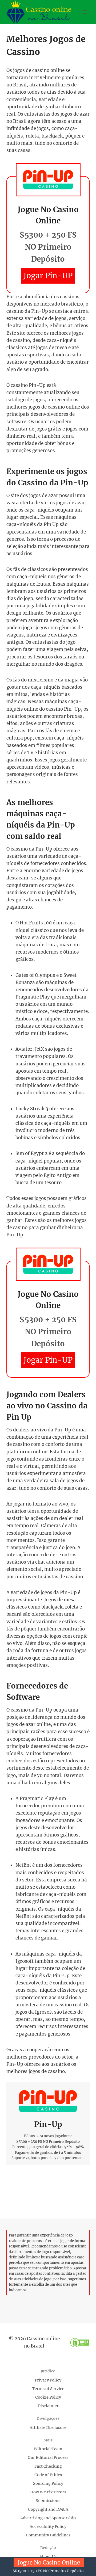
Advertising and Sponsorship (48, 2518)
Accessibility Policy (48, 2526)
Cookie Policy (48, 2397)
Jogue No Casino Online (49, 2562)
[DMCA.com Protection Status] (80, 2343)
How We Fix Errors (48, 2492)
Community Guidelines (48, 2535)
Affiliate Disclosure (48, 2427)
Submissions (48, 2500)
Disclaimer (48, 2405)
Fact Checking (48, 2466)
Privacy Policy (48, 2380)
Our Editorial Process (48, 2457)
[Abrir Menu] (85, 12)
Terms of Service (48, 2388)
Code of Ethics (48, 2474)
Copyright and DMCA (48, 2509)
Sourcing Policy (48, 2483)
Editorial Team (48, 2449)
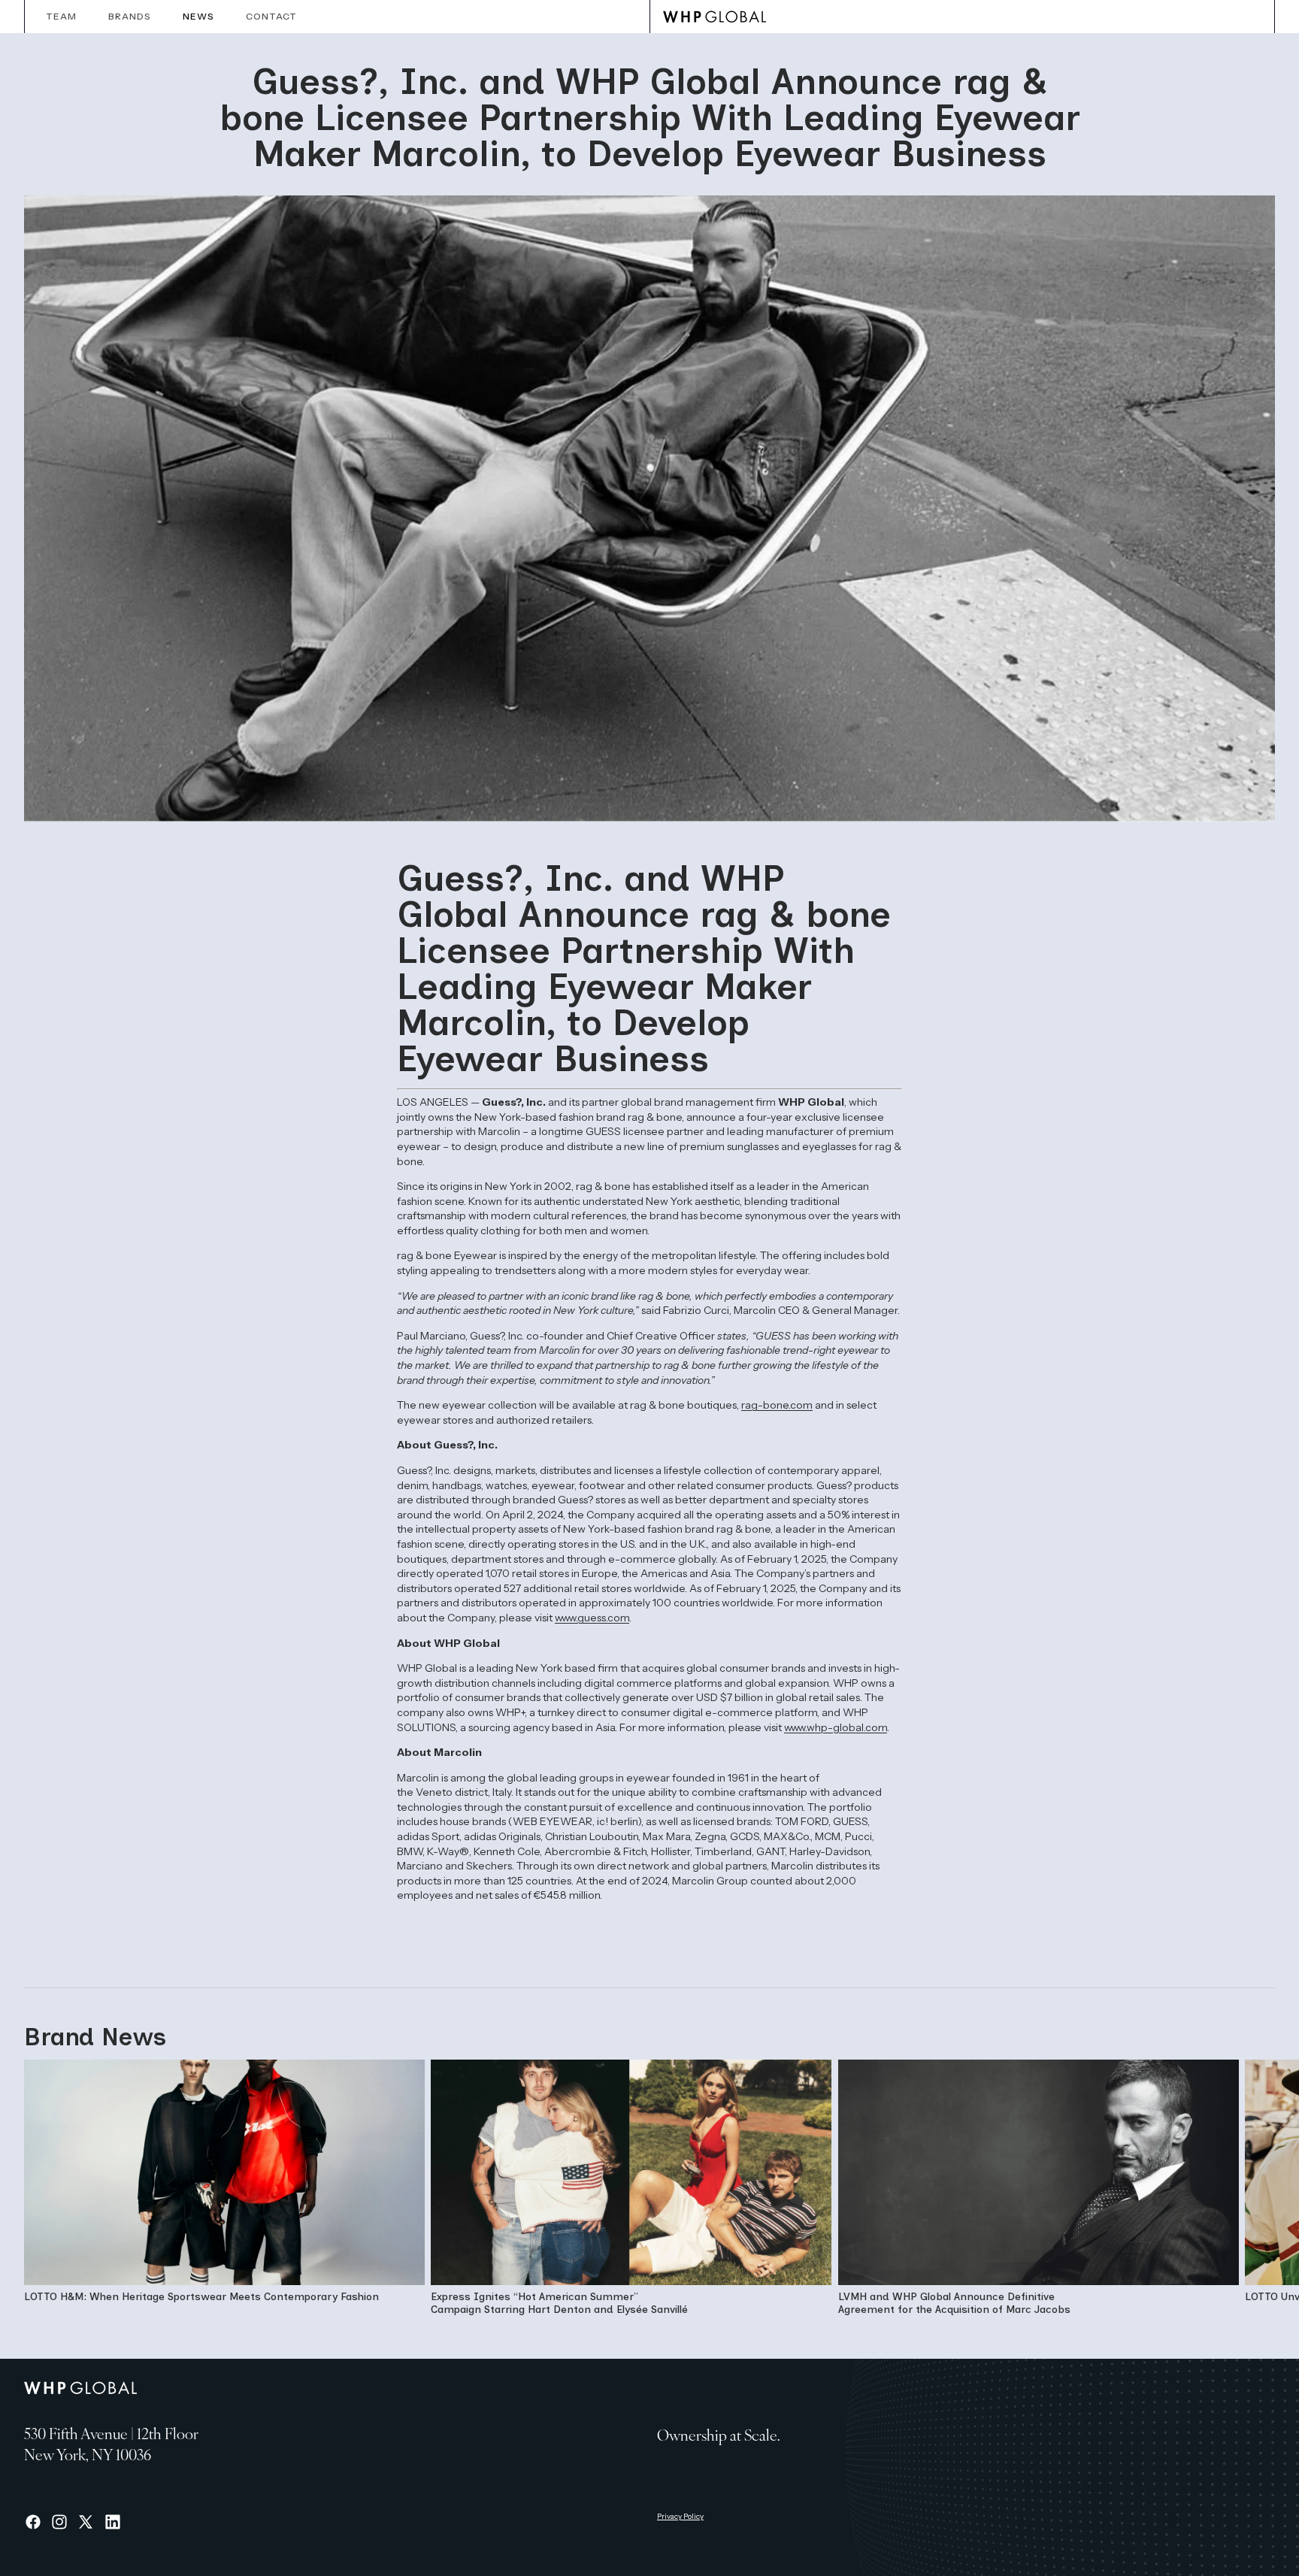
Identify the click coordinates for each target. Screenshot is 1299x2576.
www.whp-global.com (835, 1727)
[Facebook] (33, 2522)
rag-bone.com (777, 1405)
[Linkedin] (113, 2522)
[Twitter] (86, 2522)
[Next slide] (1258, 2191)
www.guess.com (592, 1617)
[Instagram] (59, 2522)
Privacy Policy (680, 2516)
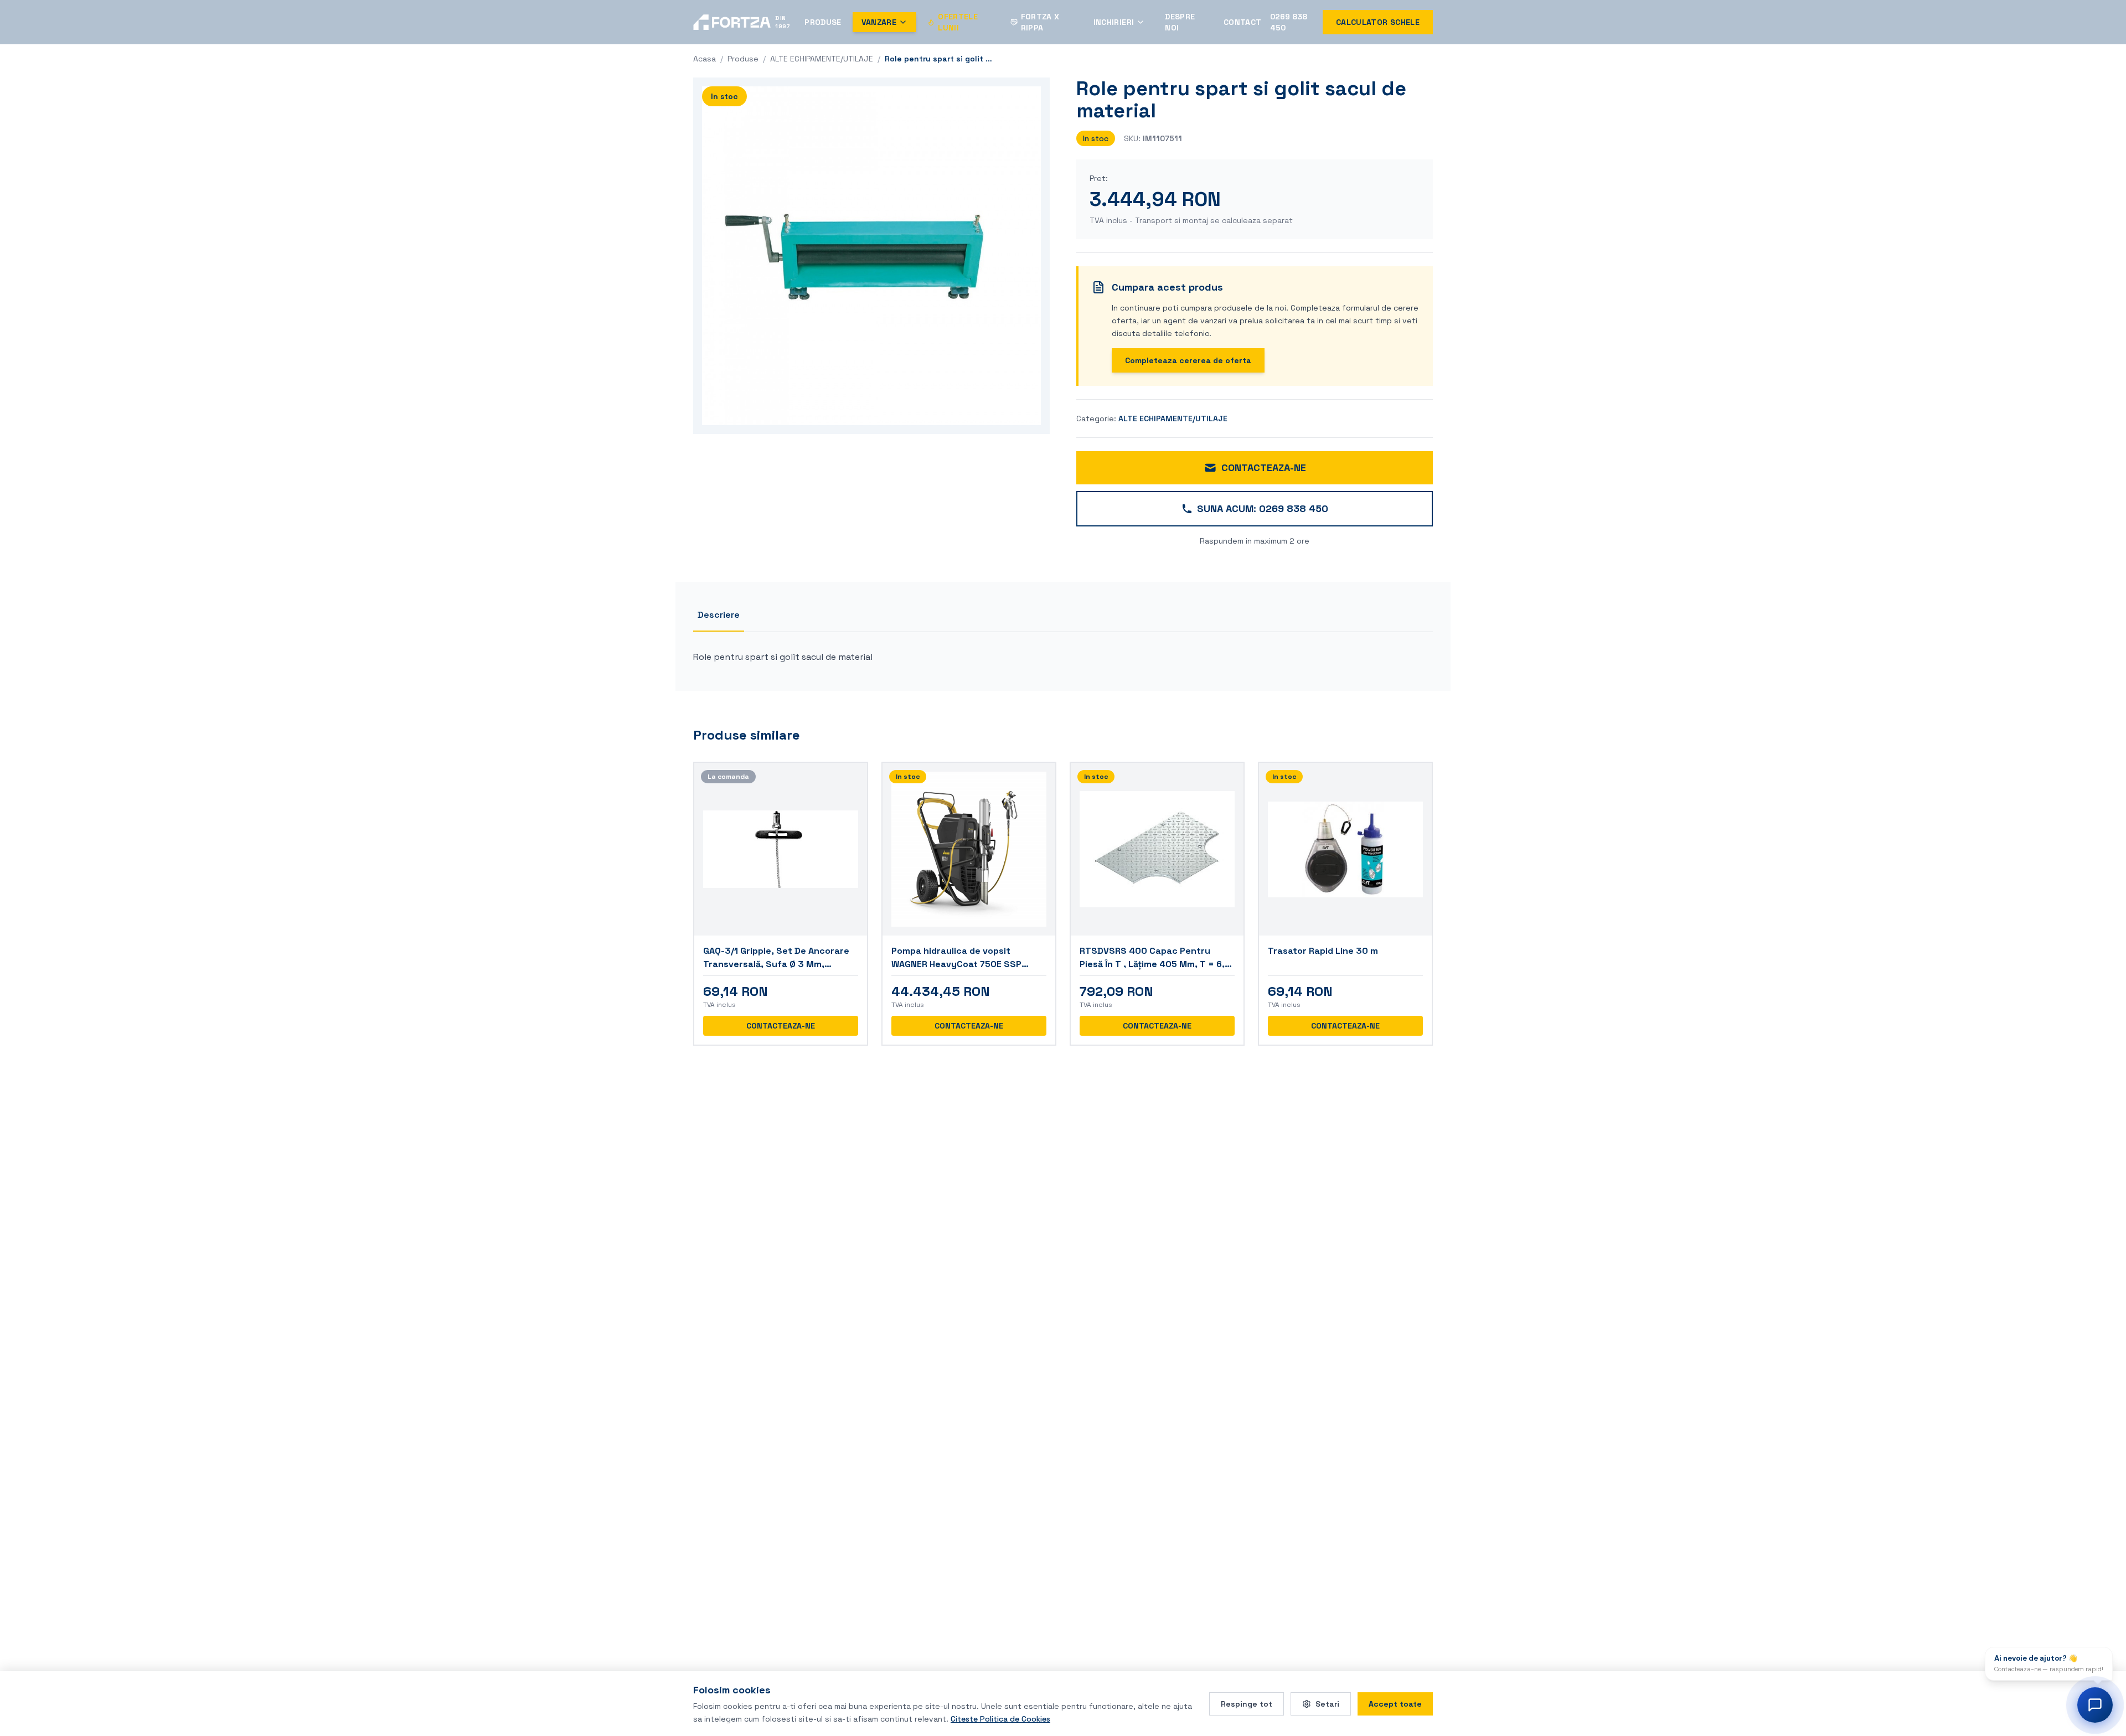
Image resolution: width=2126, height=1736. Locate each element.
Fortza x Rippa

☆ ☆ ☆

All lines in the entries above that hold the word "Policy" need to be copied.

Accessibility Policy (48, 2526)
Cookie Policy (48, 2397)
Privacy Policy (48, 2380)
Sourcing Policy (48, 2483)
Privacy Policy (680, 2516)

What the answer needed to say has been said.